On-Disk Input-keyed Cache — disk-backed memoization with pydantic-aware encoding
Project description
emboss
On-Disk Input-keyed Cache — disk-backed memoization with pydantic-aware encoding.
Version: 0.2.0
pip install emboss # core (just diskcache)
pip install emboss[pydantic] # + pydantic v2 BaseModel support
Why
functools.lru_cache is per-process. diskcache survives invocations but pickles values as-is — which breaks the moment your cached return type is a pydantic BaseModel defined in __main__ (the new process can't unpickle __main__.MyModel). emboss fixes that by detecting BaseModel return annotations and converting to/from plain dicts at the cache boundary.

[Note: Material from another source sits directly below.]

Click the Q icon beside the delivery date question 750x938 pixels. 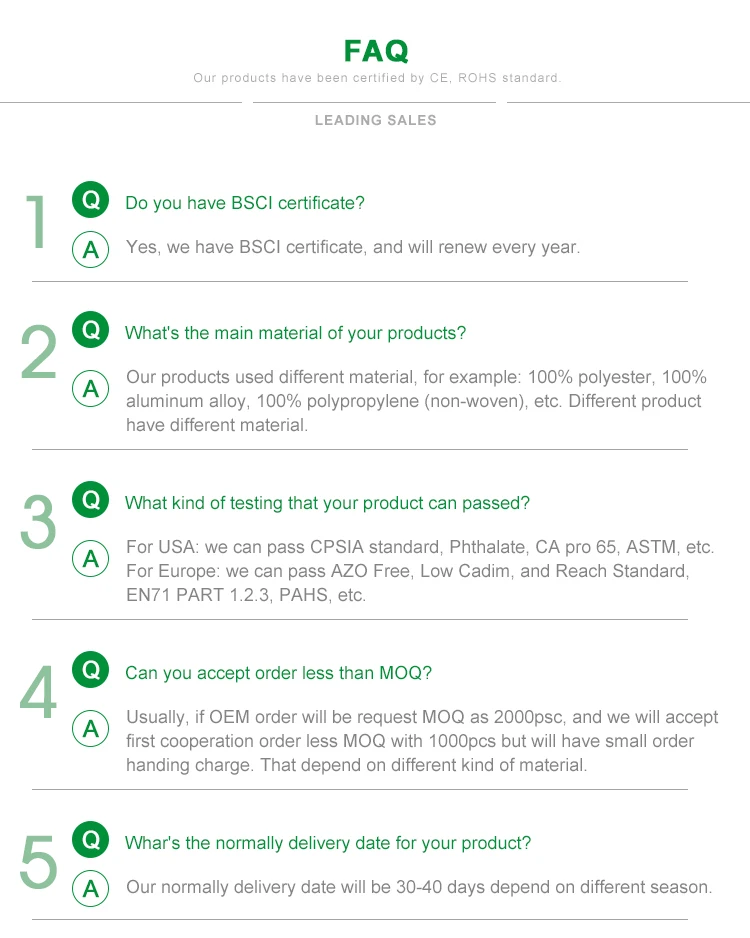[90, 839]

Plus: a None-aware sentinel so functions returning None actually cache instead of re-running every call.
Quick start
import diskcache
from emboss import cached
cache = diskcache.Cache("/tmp/my-cache")
@cached(cache)
def fetch(url: str) -> dict:
import requests
return requests.get(url).json()
fetch("https://api.example.com/users/1") # network
fetch("https://api.example.com/users/1") # cached, no network
Pydantic BaseModel returns
emboss reads the function's return type annotation. If it sees a BaseModel, list[BaseModel], dict[str, BaseModel], or BaseModel | None, it serialises via model.model_dump() before pickling and rehydrates via Model.model_validate(...) on read. The cached value on disk is a plain dict — round-trips cleanly across process boundaries, even for models defined in __main__.
from pydantic import BaseModel
class User(BaseModel):
id: int
name: str
@cached(cache)
def get_user(uid: int) -> User | None:
...
@cached(cache)
def list_users() -> list[User]:
...
@cached(cache)
def users_by_id() -> dict[str, User]:
...
Functions returning non-BaseModel types continue to pickle as-is — fully backward-compatible.
None caching
@cached(cache)
def lookup(query: str) -> str | None:
return external_api(query)
lookup("missing") # returns None, cached
lookup("missing") # returns cached None, no re-run
The previous behaviour (skip-cache-on-None) is replaced by a _MISSING sentinel internally so None is a valid cached value.
Cache key
Arguments are converted via safe_jsonable_encoder (recursive JSON-friendly conversion handling sets, bytes, dates, Path, BaseModel, and objects with __dict__), then hashed with the function source + name. Re-decorating the same function body → same key; changing the function body → new key (transparent cache invalidation on code change).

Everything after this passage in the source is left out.